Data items

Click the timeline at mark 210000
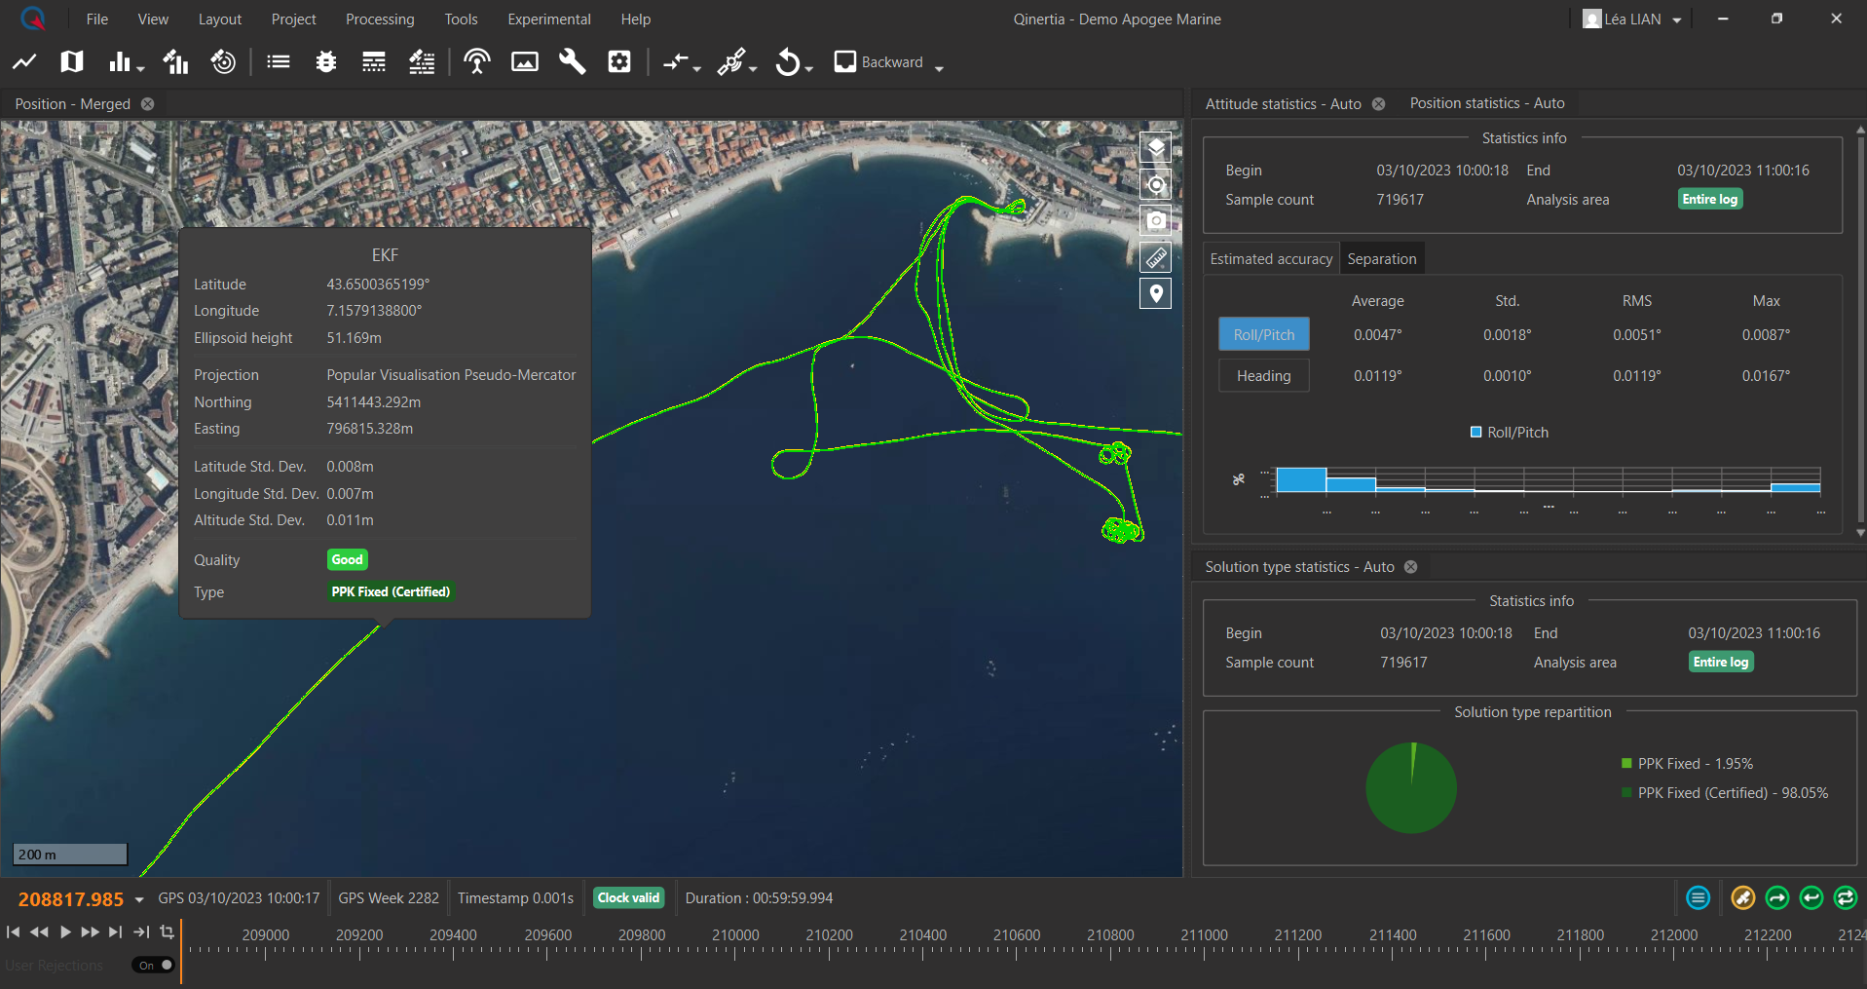 (735, 947)
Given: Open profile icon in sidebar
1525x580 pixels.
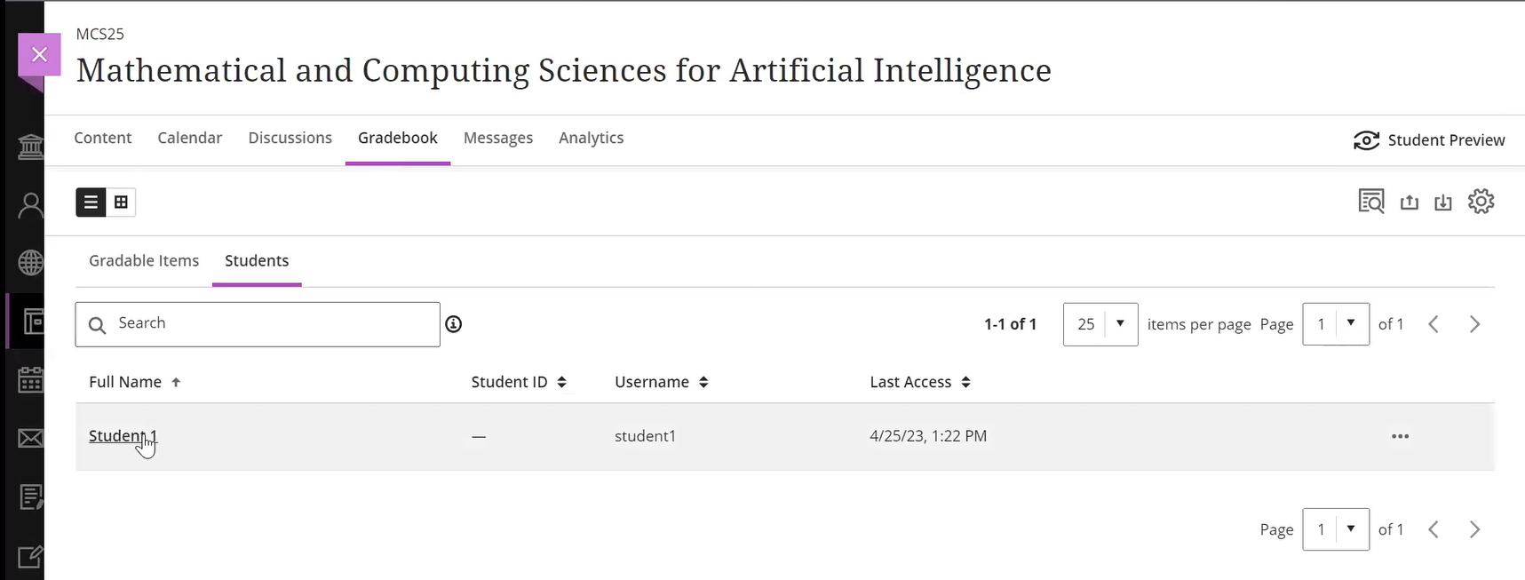Looking at the screenshot, I should click(31, 206).
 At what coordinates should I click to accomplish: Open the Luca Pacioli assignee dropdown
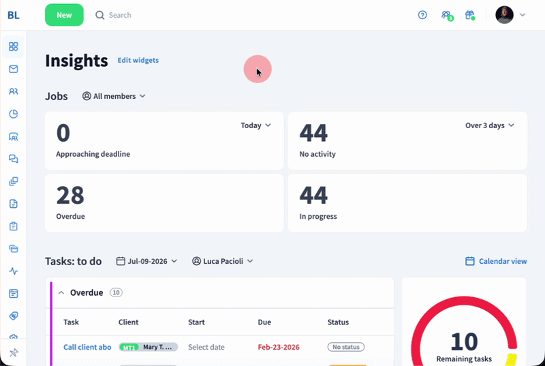223,261

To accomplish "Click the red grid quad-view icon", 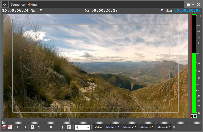I will 10,127.
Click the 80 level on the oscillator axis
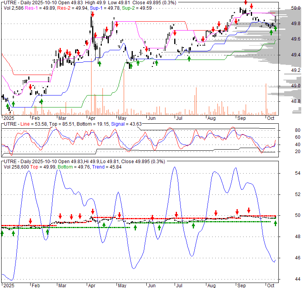This screenshot has width=302, height=288. pyautogui.click(x=295, y=130)
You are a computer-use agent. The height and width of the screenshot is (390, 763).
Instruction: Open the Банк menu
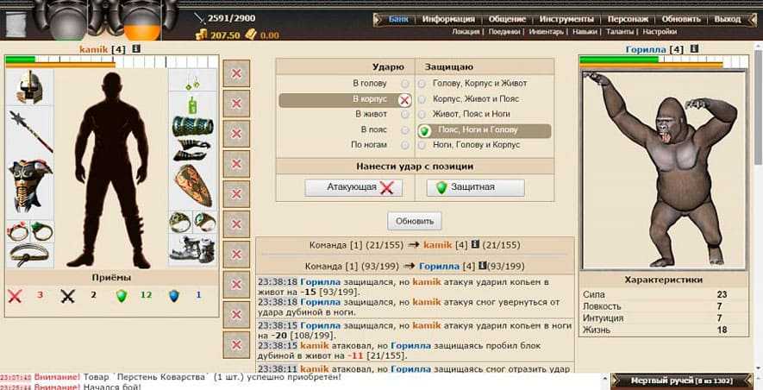pos(398,19)
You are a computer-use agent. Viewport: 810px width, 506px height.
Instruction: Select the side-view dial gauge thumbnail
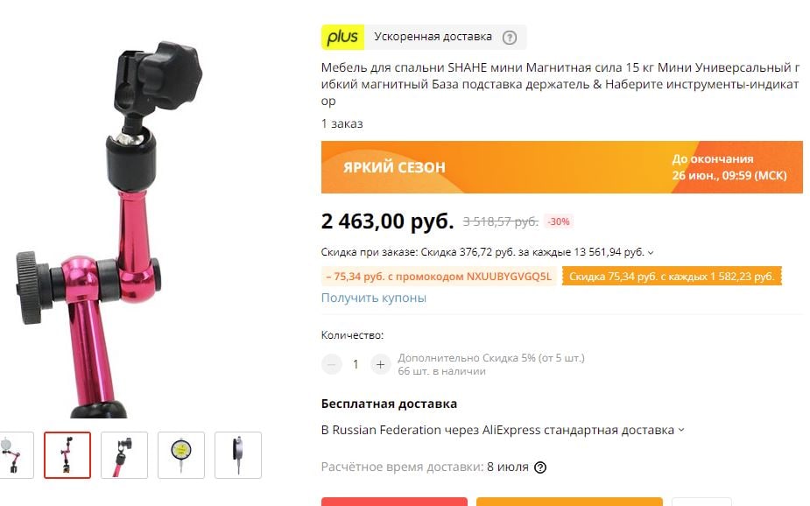tap(237, 455)
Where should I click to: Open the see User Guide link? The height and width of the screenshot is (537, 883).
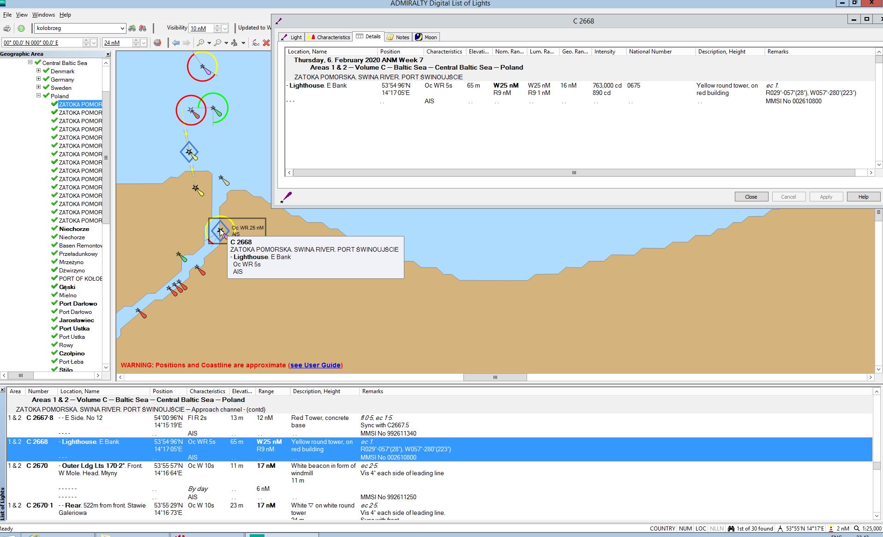click(x=315, y=365)
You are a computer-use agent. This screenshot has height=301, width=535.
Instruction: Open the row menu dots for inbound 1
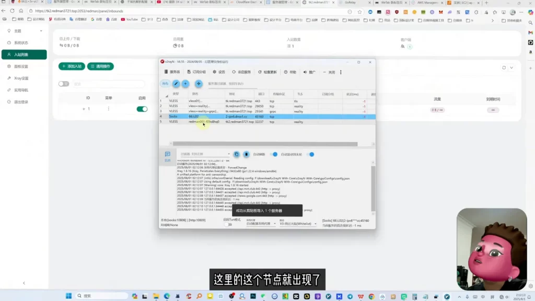click(x=109, y=109)
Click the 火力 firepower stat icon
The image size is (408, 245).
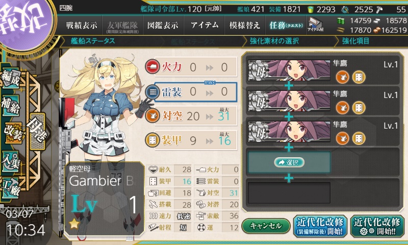tap(152, 67)
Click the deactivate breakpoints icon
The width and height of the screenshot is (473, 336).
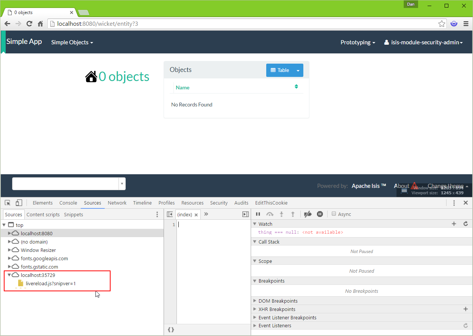[x=308, y=214]
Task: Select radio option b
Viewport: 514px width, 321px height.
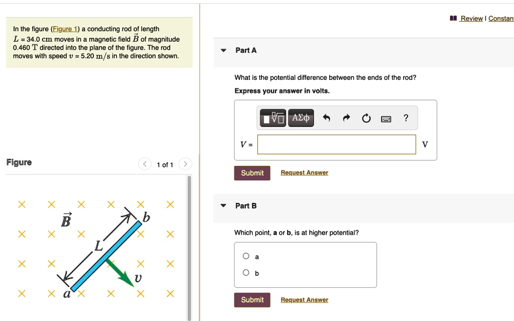Action: pos(246,272)
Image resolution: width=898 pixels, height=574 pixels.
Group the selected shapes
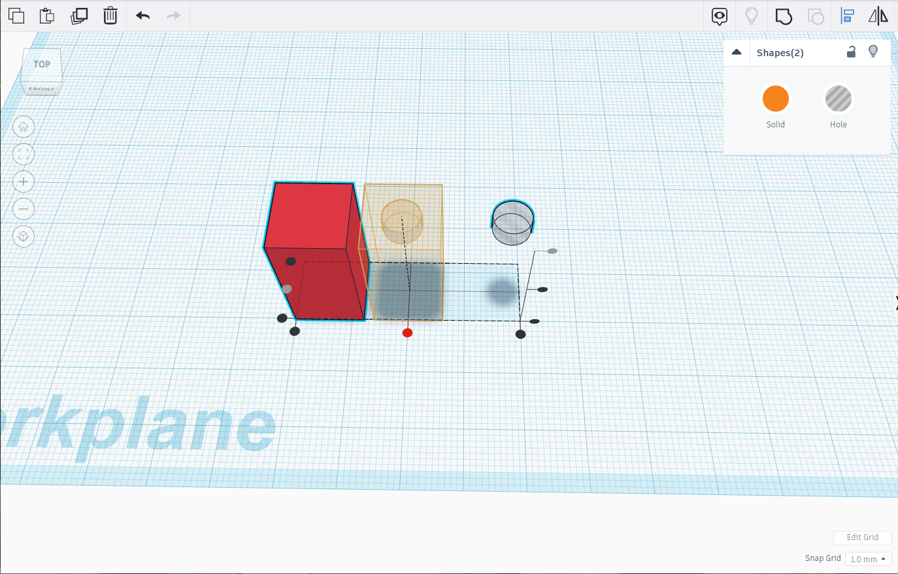pos(784,16)
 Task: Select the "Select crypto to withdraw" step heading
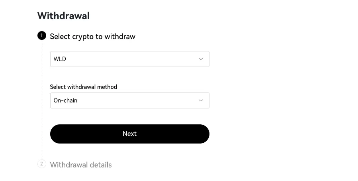[92, 37]
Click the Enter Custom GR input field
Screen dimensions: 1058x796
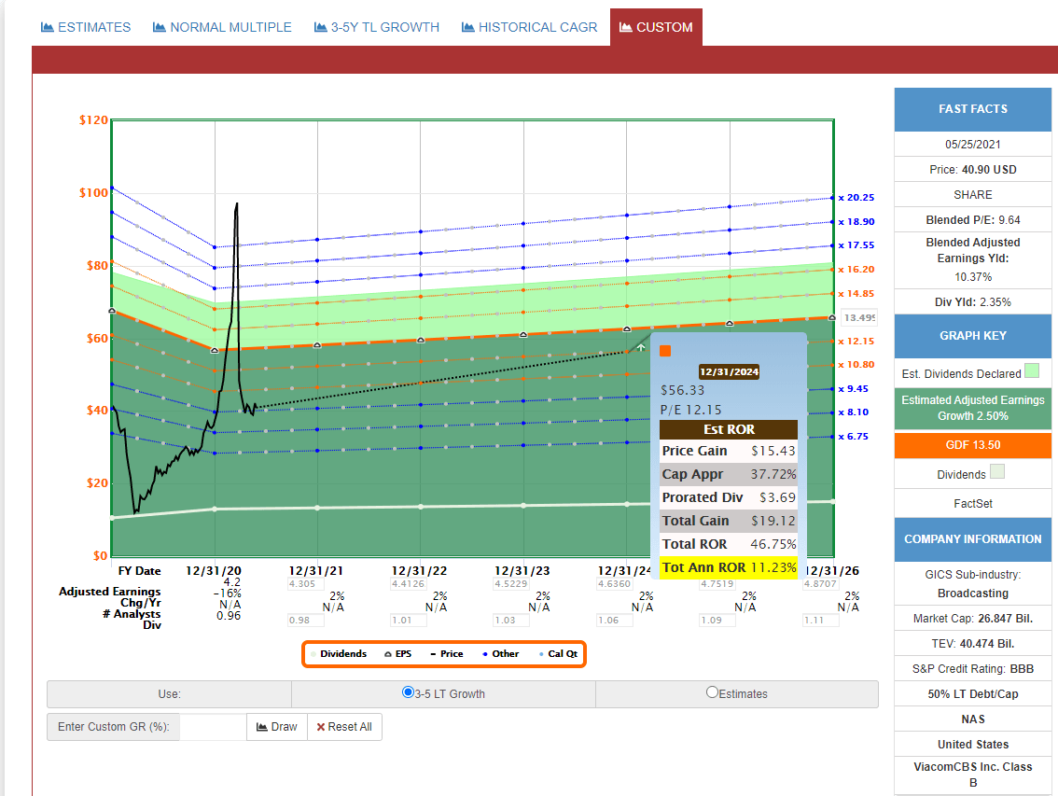click(x=213, y=726)

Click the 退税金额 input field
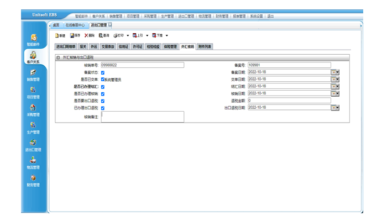[x=293, y=101]
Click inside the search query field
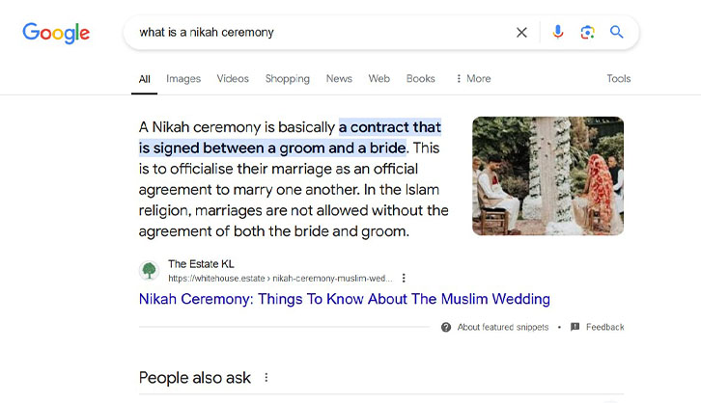 pos(319,32)
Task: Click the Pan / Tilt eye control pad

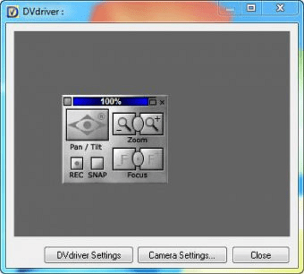Action: (x=87, y=125)
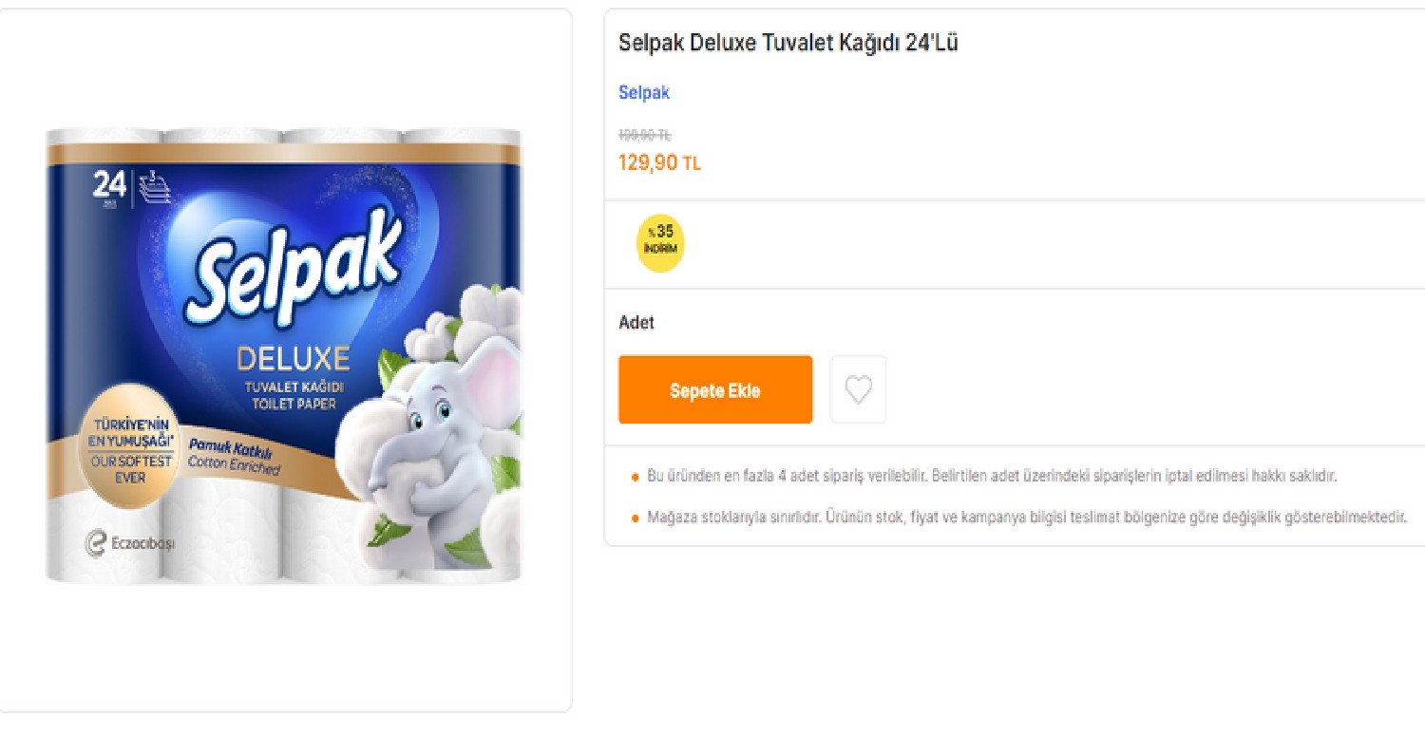The height and width of the screenshot is (736, 1425).
Task: Click the Sepete Ekle button
Action: pyautogui.click(x=714, y=389)
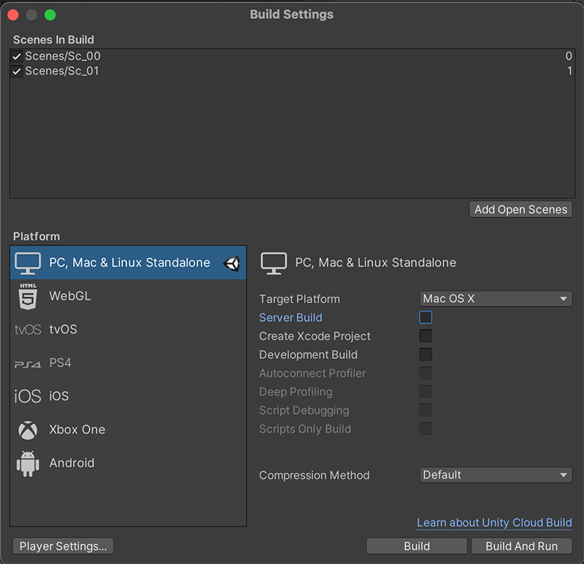Click the Add Open Scenes button
The image size is (584, 564).
pos(520,209)
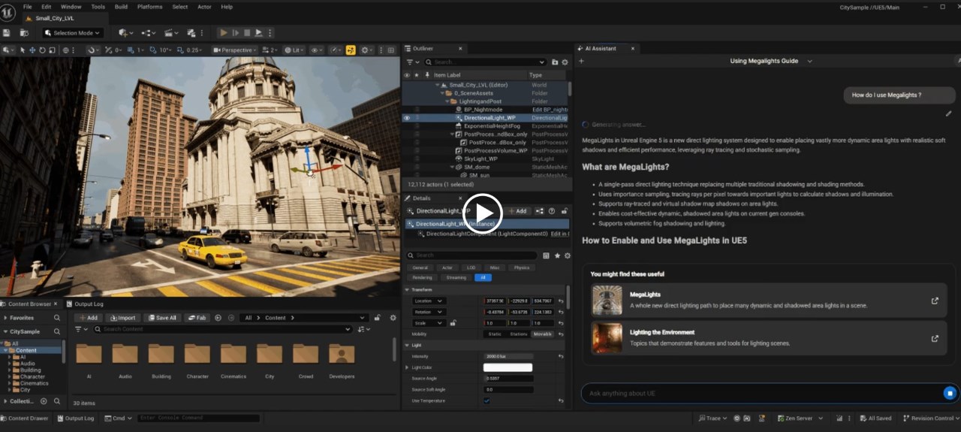
Task: Toggle visibility of DirectionalLight_WP actor
Action: pyautogui.click(x=407, y=118)
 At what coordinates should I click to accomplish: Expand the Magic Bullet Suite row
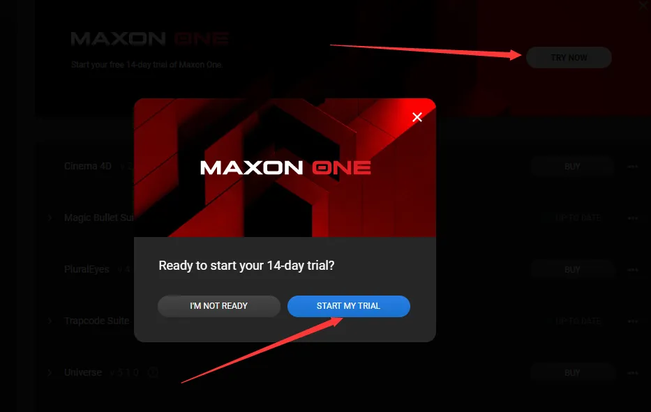[x=50, y=218]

GOAL OF THE EXERCISE:
Lines holding the word "agent" in the records above: how many are there? Answer with the number only.

RESULT OF THIS EXERCISE:
3